Warning: mysqli_query () expects parameter 1 to be mysqli, null given android_connect / get_all_products.php on line 20

When I change all the code for MySQL, it informs that MySQL is already old and asks me to do it in MySQLi.

Is there any solution to this error? Without it, and you guys can help, I appreciate it.

db_connect.php 

<?php

/**
 * Uma classe de conexão ao banco.
 */
class DB_CONNECT {

    // Construtores
function __construct() {
    // Realiza a conexão.
    $this->connect();
}

// Desconstrutor.
function __destruct() {
    // Encerra a conexão.
    $this->close();
}

  /**
 * Função para conectar-se ao banco.
 */
function connect() {
    //Importa as variaveis da conexão.
    require_once __DIR__ . '/db_config.php';

    // Conecta ao banco com as informações importadas.
    $con = mysqli_connect(DB_SERVER, DB_USER, DB_PASSWORD)or die(mysqli_error());

    // Seleciona o banco.
    $db = mysqli_select_db($con, DB_DATABASE)  or die(mysqli_error());

        // Retorna os cursores.
        return $con;
    }

    /**
     * Função que encerra a conexão,
     */
    function close() {
        // Fecha a conexao.
        mysql_close();
    }

}

?>

get_all_product.php 

<?php
/*
 * Lista todos os itens que estão no banco.
 */

// Array para resposta do JSON
$response = array();


// Inclui as classes de conexão.
require_once __DIR__ . '/db_connect.php';

// Conecta-se ao banco.
$db = new DB_CONNECT();


// Pega os produtos da tabela AN_CAR
$result = "SELECT * FROM all_car";
$query = mysqli_query($con) or die (mysqli_error($con));

// Checa se há campos vazios
if (mysql_num_rows($result) > 0) {
    // Se há campos preenchidos no banco, loopa todos os resultados e puxa. 

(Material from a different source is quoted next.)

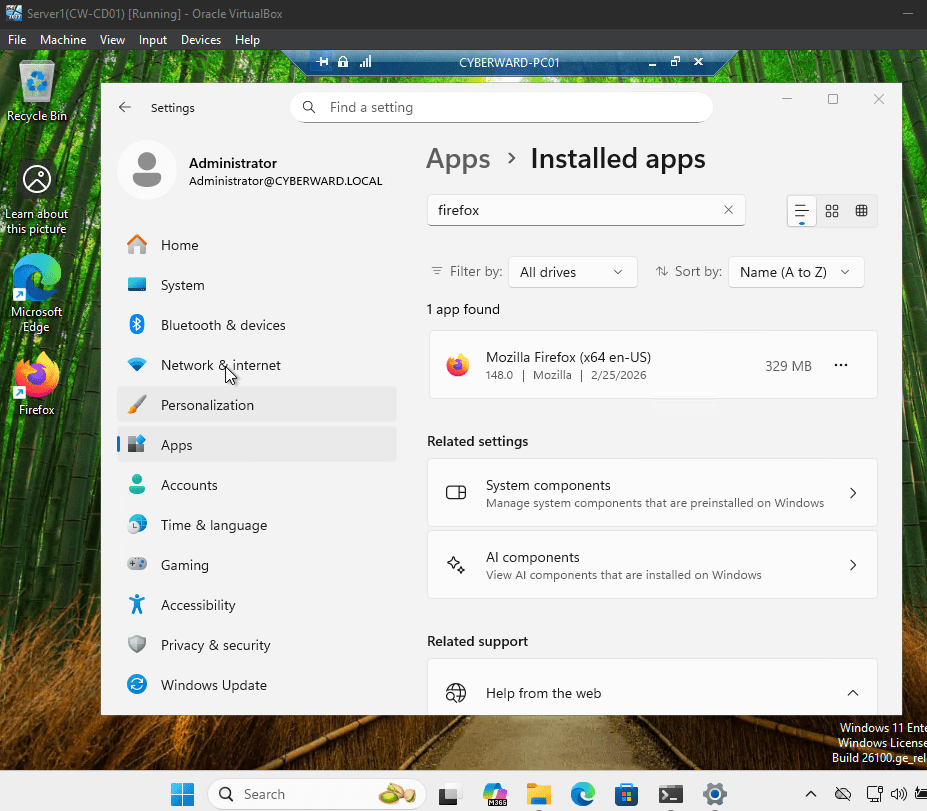Image resolution: width=927 pixels, height=811 pixels.
Task: Open the Filter by All drives dropdown
Action: pos(572,272)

    $response["an_car"] = array();

    while ($row = mysql_fetch_array($result)) {
        // Array de todos os itens.
        $product = array();
        $product["id"] = $row["id"]; 
        $product["modelo"] = $row["modelo"];
        $product["marca"] = $row["marca"];
        $product["ano"] = $row["ano"];
        $product["motor"] = $row["motor"];
        $product["imagem"] = $row["imagem"];
        $product["preço"] = $row["preço"];



        array_push($response["all_car"], $product);
    }
    // Busca bem sucedida.
    $response["success"] = 1;

    // Mostra os resultados em JSON.
    echo json_encode($response);
} else {
    // Caso não encontre nada:
    $response["success"] = 0;
    $response["message"] = "Não há itens.";

    // echo no users JSON
    echo json_encode($response);

}
?>
    
asked by anonymous 30.11.2015 / 20:23

1 answer

2

Your code contains a number of errors, which would not occur if you used mysqli , understand this as constructive criticism:

First you can call the bank next to mysqli_connect : 

function connect() {
     require_once __DIR__ . '/db_config.php';

     $con = mysqli_connect(DB_SERVER, DB_USER, DB_PASSWORD, DB_DATABASE) or die(mysqli_error());

     return $con;
}

Another thing in connect return $con will not return to the constructor object, but to nothing, see: 

function __construct() {
    // Realiza a conexão.
    $this->connect();
}

You can create a method to retrieve the connection, the class should look like this: 

<?php
class DB_CONNECT
{
    private $con;

    function __construct() {
        $this->connect();
    }

    function __destruct() {
        $this->close();
    }

    function connect()
    {
        if ($this->con) {
            return NULL;
        }

        require_once __DIR__ . '/db_config.php';
        $this->con = mysqli_connect(DB_SERVER, DB_USER, DB_PASSWORD, DB_DATABASE) or die(mysqli_error());
    }

    function getConnection()
    {
        return $this->con;
    }

    function close()
    {
        mysqli_close($this->con);
    }
}
  

I do not understand the need of the class, the proper mysqli can be written in oop, but I will not go into details.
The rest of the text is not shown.